### [Study text]
- Opening Delimiter -
Evaluate $\sum_{k=1}^nk\cdot k!$

I discovered that the summation $\displaystyle\sum_{k=1}^n k\cdot k!$ equals $(n+1)!-1$.

But I want a proof. Could anyone give me one please? Don't worry if it uses very advanced math, I can just check it out on the internet. :)


HINT: $k(k!)=(k+1-1)(k!)=(k+1)!-k!$. Now do the summation and most of the terms will cancel.


$$\sum_{k=1}^n k\cdot k!=\sum_{k=1}^n (k+1-1)k!=\sum_{k=1}^n \left((k+1) k!- k!\right)=$$ $$=\sum_{k=1}^n ((k+1)!-k!)=\sum_{k=1}^n (k+1)!-\sum_{k=1}^n k!=$$ $$=\sum_{k=1}^{n-1} (k+1)!+(n+1)!-\sum_{k=0}^{n-1} (k+1)!=$$ $$=\sum_{k=1}^{n-1} (k+1)!+(n+1)!-(0+1)!-\sum_{k=1}^{n-1} (k+1)!=$$ $$=(n+1)!-1$$


By telescoping $$\sum_{k=1}^n k\times k!=\sum_{k=1}^n \left((k+1)\times k!- k!\right)=\sum_{k=1}^n ((k+1)!-k!)=(n+1)!-1$$


This might be a bit overkill, but I think it's still worth showing: using that $$ k!=\int_0^\infty e^{-t}t^kdt\,, $$ we have $$\begin{aligned} \sum_{k=1}^n k\cdot k!&=\int_0^\infty e^{-t}\sum_{k=1}^n kt^k dt\\ &=\int_0^\infty e^{-t}\frac{d}{dt}\sum_{k=0}^n t^k dt\\ &=\int_0^\infty te^{-t}\frac{d}{dt}\frac{1-t^{n+1}}{1-t}dt \end{aligned}$$ and integrating by parts yields $$ \sum_{k=1}^n k\cdot k! = \int_0^\infty e^{-t}(t^{n+1}-1)dt=(n+1)!-1\,. $$
- Closing Delimiter -
### [Data]
- Opening Delimiter -
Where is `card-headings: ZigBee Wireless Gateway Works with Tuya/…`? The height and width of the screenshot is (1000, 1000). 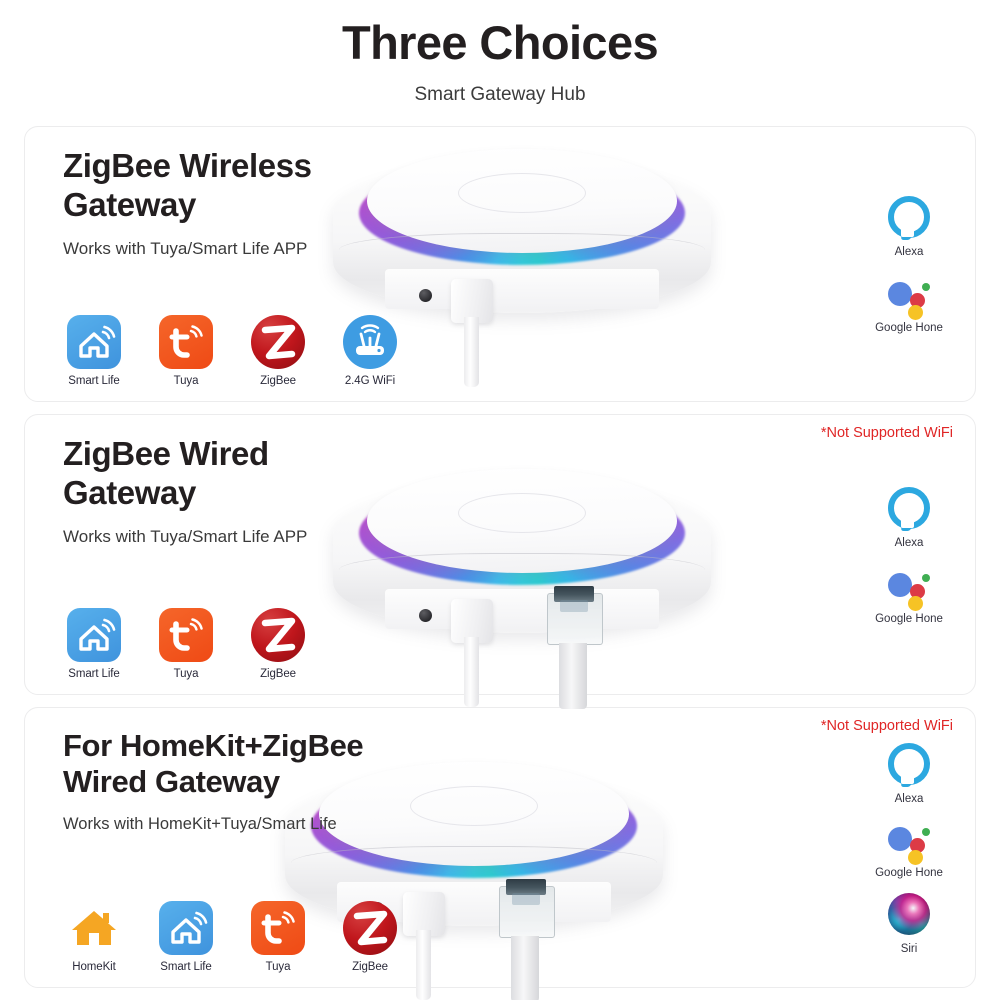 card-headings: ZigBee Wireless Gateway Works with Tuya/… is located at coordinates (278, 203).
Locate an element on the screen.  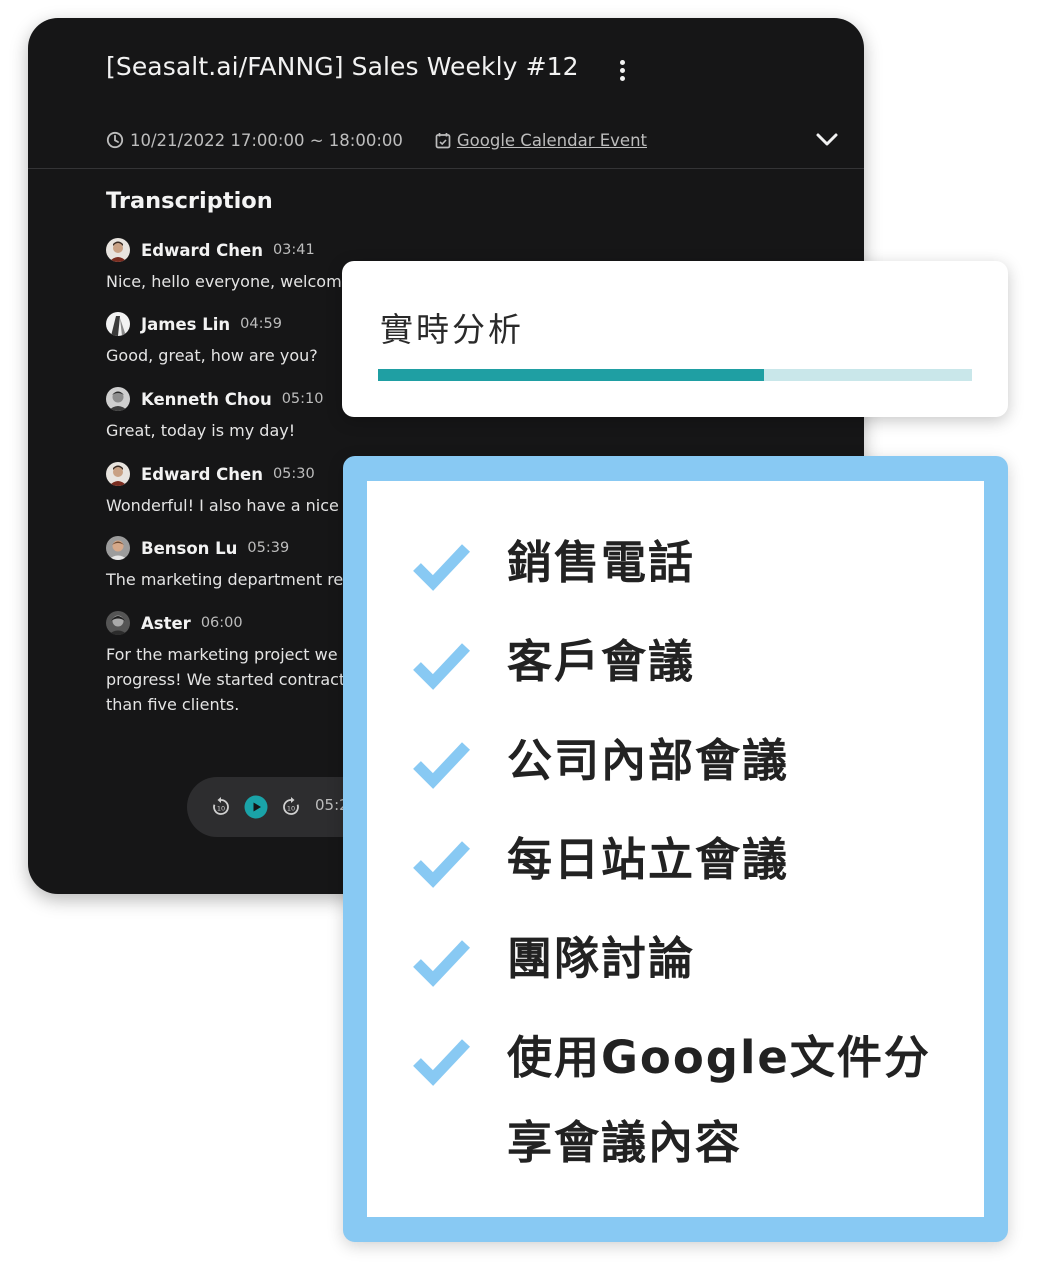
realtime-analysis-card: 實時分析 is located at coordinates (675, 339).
- Closing Delimiter -
Answer the following from the thread on the sum of k·k!:
1. What closed form does the opening post say the summation equals?
2. According to the hint, what is $k(k!)$ equal to?
3. In the final reply, what integral is used in place of $k!$?

### [Answer box]
1. $(n+1)!-1$
2. $(k+1)!-k!$
3. $\int_0^\infty e^{-t}t^k\,dt$